Artikel:
***
Der Verlauf der Aktienkurse nach dem Corona-Crash im März war für viele Marktbeobachter irritierend. Das Geld der Notenbanken und der Regierungen liess die Kurse innert Kürze wieder in die Höhe schiessen – obwohl die Gewinne der Unternehmen reihenweise einbrachen. Ein simpler Fakt wurde dabei von vielen Marktteilnehmern vergessen: Der Markt reflektiert nun einmal die Zukunft, so düster die Gegenwart auch aussehen mag.

Doch die Bewertungen an den Aktienmärkten scheinen derzeit für viele schwindelerregend hoch. Wie kann man den fairen Preis einer Aktie angesichts des vielen billigen Geldes noch bewerten? Auch wenn die Analyse von Aktien-Kennzahlen nicht der Weisheit letzter Schluss ist, erleichtert sie doch die Vorauswahl auf der Suche nach geeigneten Investments.
***
Datenzeilen:
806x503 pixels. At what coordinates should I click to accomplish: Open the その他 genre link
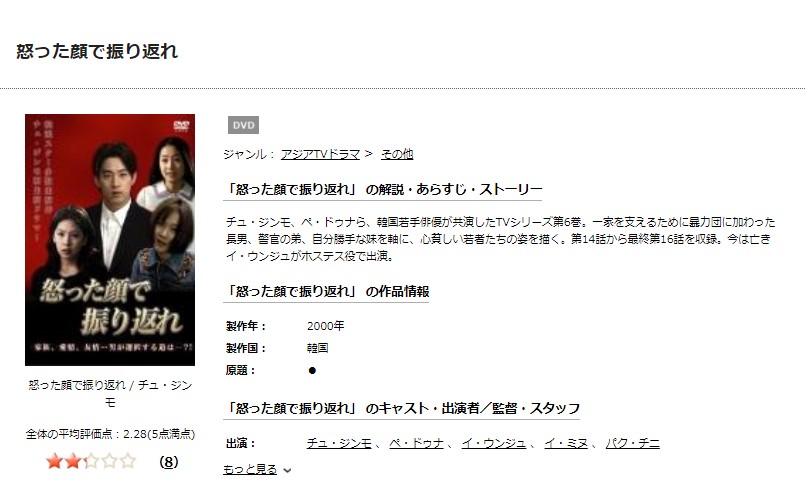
***
Gestellte Aufgabe:
Wodurch stiegen laut dem Artikel die Aktienkurse nach dem Corona-Crash im März schnell wieder an? Die Daten stehen in keinem Zusammenhang mit dem Artikel.

Vollständige Antwort:
Durch das Geld der Notenbanken und der Regierungen.